Developing new medicines is slow, costly and uncertain, with investment often exceeding US$2.6 billion dollars per research programme. This slows the delivery of new treatments and leaves many patient groups without effective options. Structure-guided drug development can accelerate early research, but current AI-driven protein prediction tools are still not accurate enough to replace labour-intensive experimental methods.

A potential solution is to combine AI models with sparse experimental data so predictions become both fast and reliable. PUXANO identified cryo-electron microscopy as the best source of structural constraints, supported by its expertise in cryo-EM sample preparation, however, no available dataset or workflow could combine AI-generated structures with cryo-EM information at scale.

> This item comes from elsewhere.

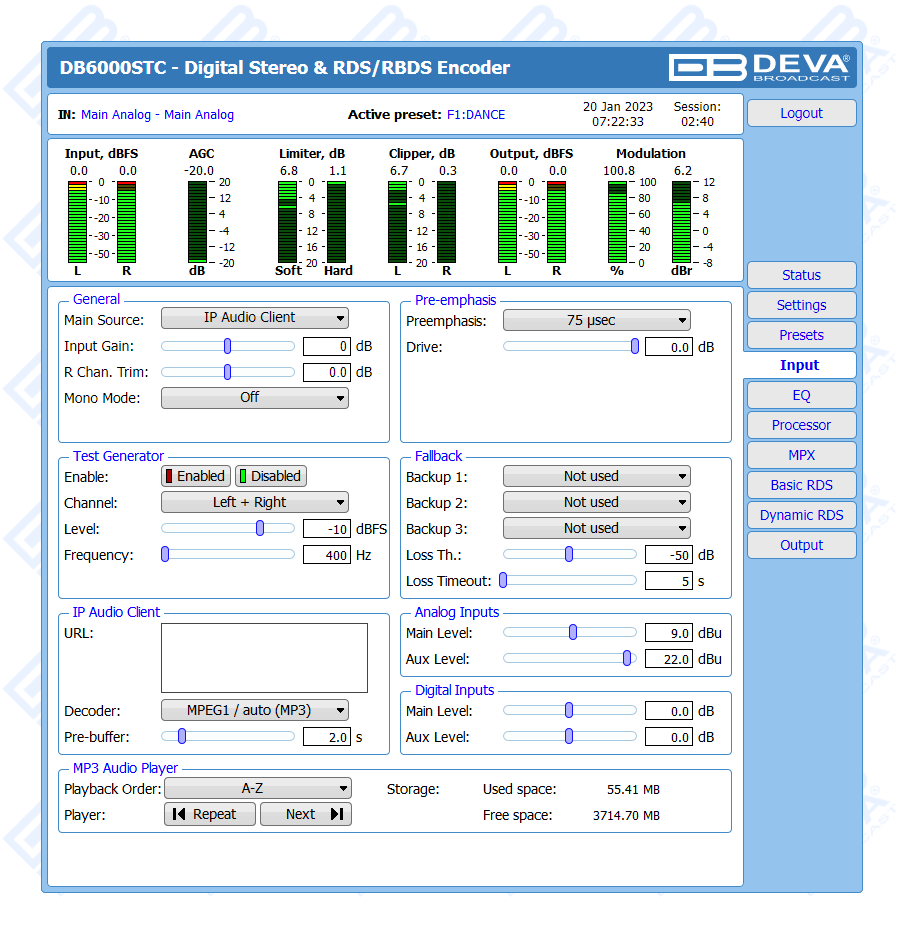The image size is (904, 934).
Task: Open the Playback Order A-Z dropdown
Action: coord(257,789)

To address this gap, the team needed to build a new training dataset that blended standard protein structure data with terabytes of experimental and simulated cryo-EM images. They also had to develop an ultrafast alignment algorithm able to run millions of times during model training and retrain the Boltz model so it could learn to incorporate cryo-EM constraints directly into its predictions. This process required extensive GPU power well beyond PUXANO’s internal computing capacity.

The Solution

HARMONY is a hybrid model that combines AI-based protein prediction with sparse cryo-electron microscopy data to deliver accurate and cost-effective structures, up to 10–15 times cheaper than standard cryo-EM. The workflow begins with an AI-generated draft, which is refined using cryo-EM images to correct errors and improve reliability. A key breakthrough was the optimisation of alignment algorithms, making training about 100 times faster.

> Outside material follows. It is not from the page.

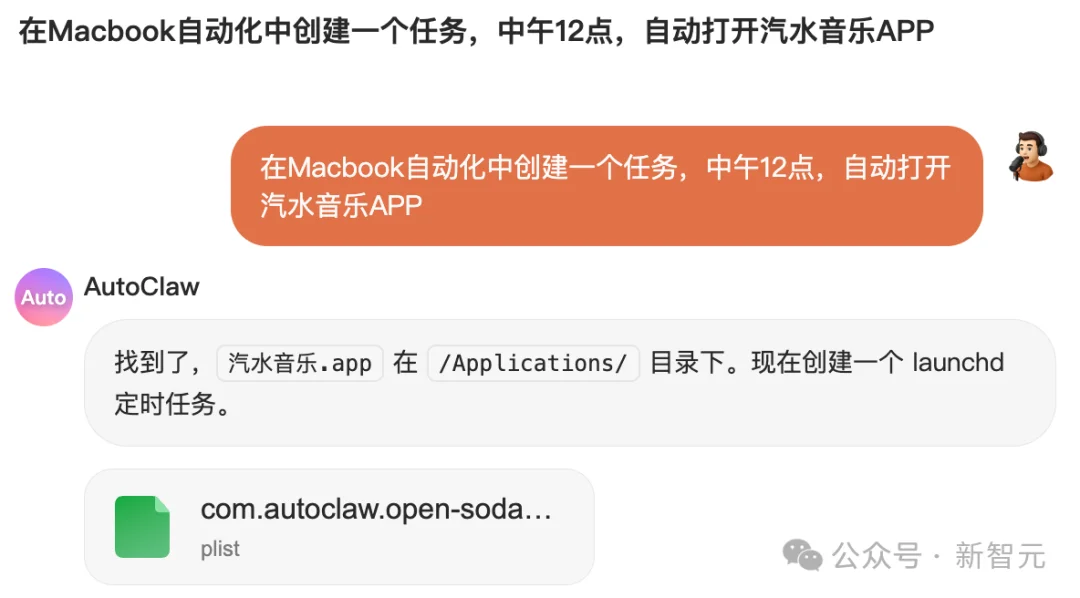Click the 新智元 watermark text
The image size is (1080, 598).
click(1000, 555)

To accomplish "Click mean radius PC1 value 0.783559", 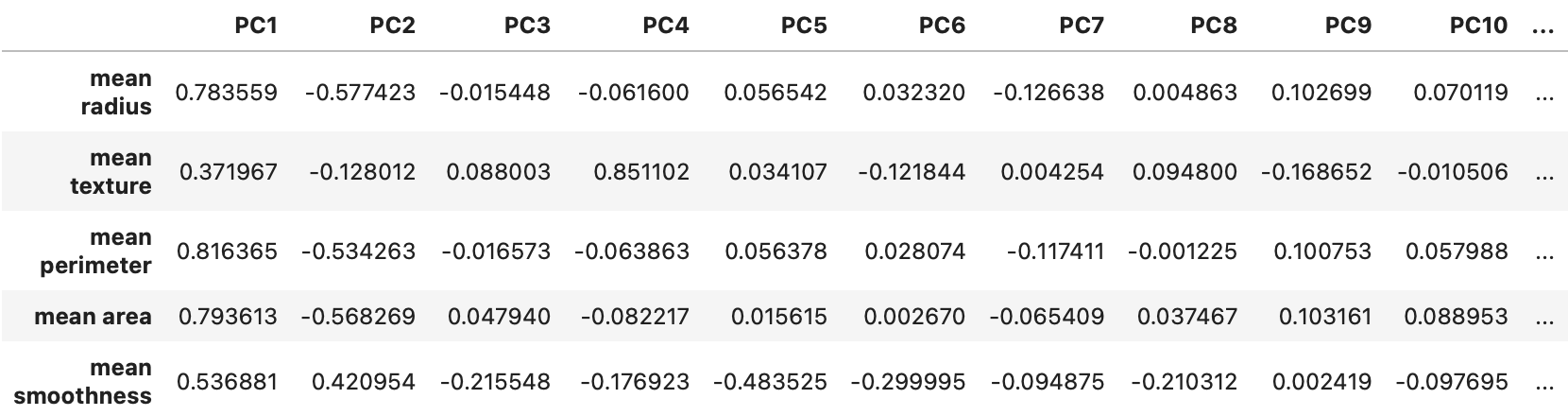I will [x=227, y=93].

Developing HARMONY required analysing terabytes of cryo-EM data and running 200,000 GPU hours of training—far beyond PUXANO’s internal capacity. By utilising EuroHPC Karolina supercomputer, PUXANO and its partners trained a tailored model for de novo structure prediction. HARMONY will be integrated into PUXANO’s services and offered as a software package to accelerate structure-guided drug development.

Impact 

HARMONY strengthens PUXANO’s position as a platform-based Contract Research Organization by enabling faster, more reliable protein structure determination at a fraction of the cost of traditional methods. Access to HPC resources allowed the company to develop a proprietary model that blends AI and experimental evidence, giving clients a practical alternative to time-consuming cryo-EM workflows.

For the pharmaceutical, biotechnology and agricultural sectors, the ability to generate accurate structures more quickly supports better decision-making in early-stage drug development. Clients can screen more antibody variants, vaccine candidates or small molecules within the same budget, improving project success rates and reducing risks.

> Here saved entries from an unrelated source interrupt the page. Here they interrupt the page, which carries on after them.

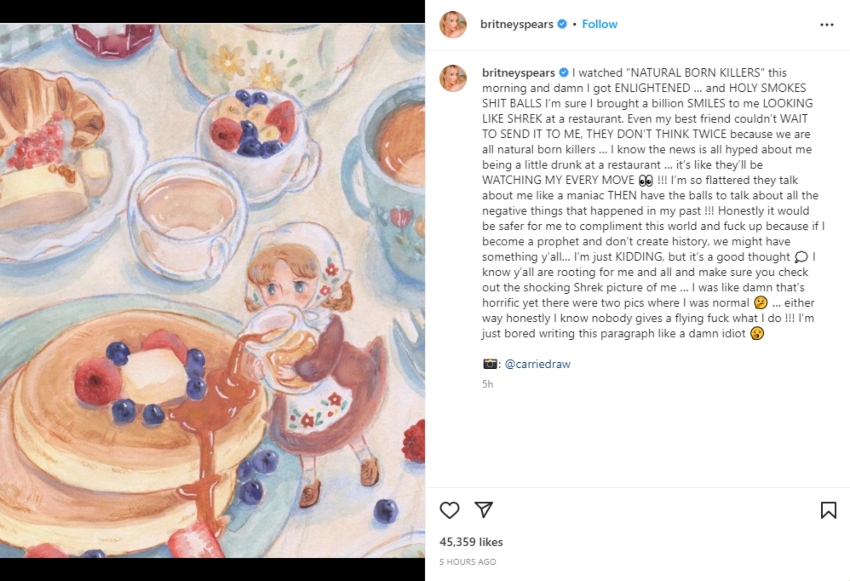Like the post with the heart icon
Viewport: 850px width, 581px height.
450,510
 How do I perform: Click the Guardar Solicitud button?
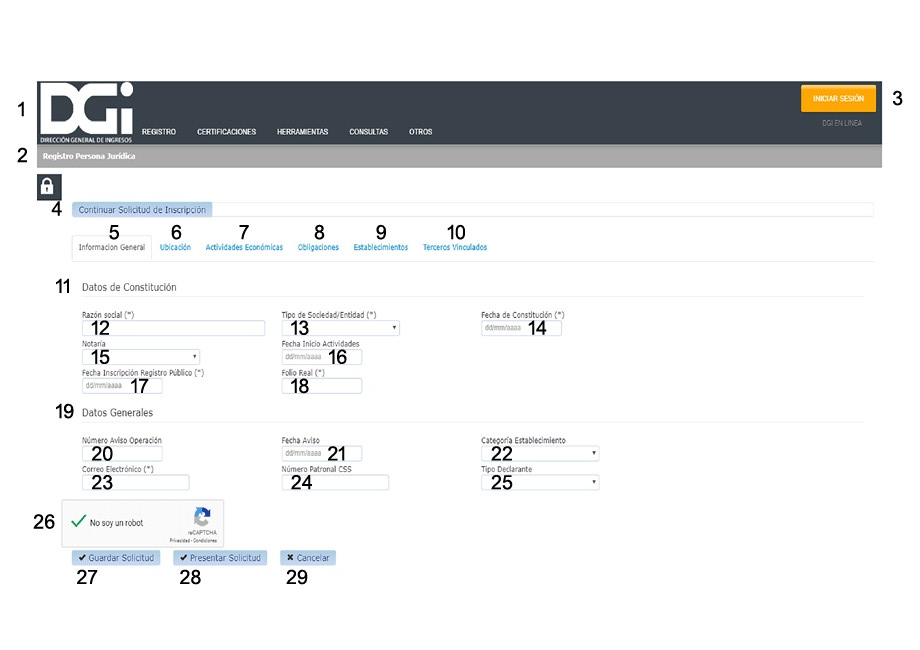pos(116,558)
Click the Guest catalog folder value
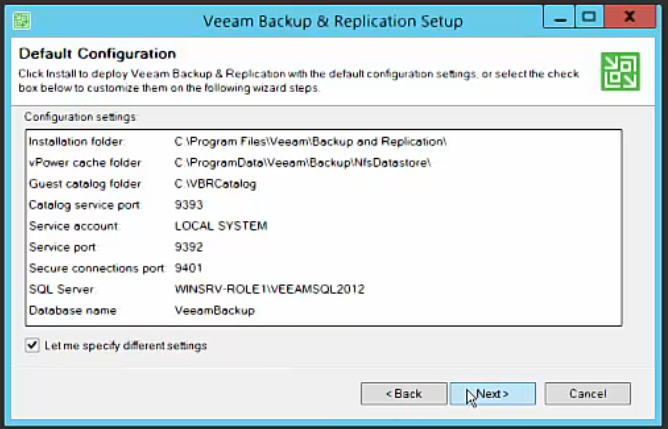The height and width of the screenshot is (429, 668). click(x=215, y=184)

Social impact stems from the potential acceleration of new therapeutics, which may help patient groups who currently face limited treatment options. The efficiency gains also reduce laboratory resource use, lowering long-term energy and material consumption during early research phases.

Benefits

• 20× faster alignment cuts per-iteration time from 30 s to 1.5 s, enabling large-scale AI training on cryo-EM data.
• Hybrid AI–cryo-EM workflow reduces structure-determination costs by 10–15× versus standard cryo-EM methods for clients.
• Screening capacity rises from 1–3 to 12–24 variants per session, improving early drug discovery decisions and project success rates.
• New HPC and data-processing know-how strengthens PUXANO’s platform and supports future AI-driven protein design services.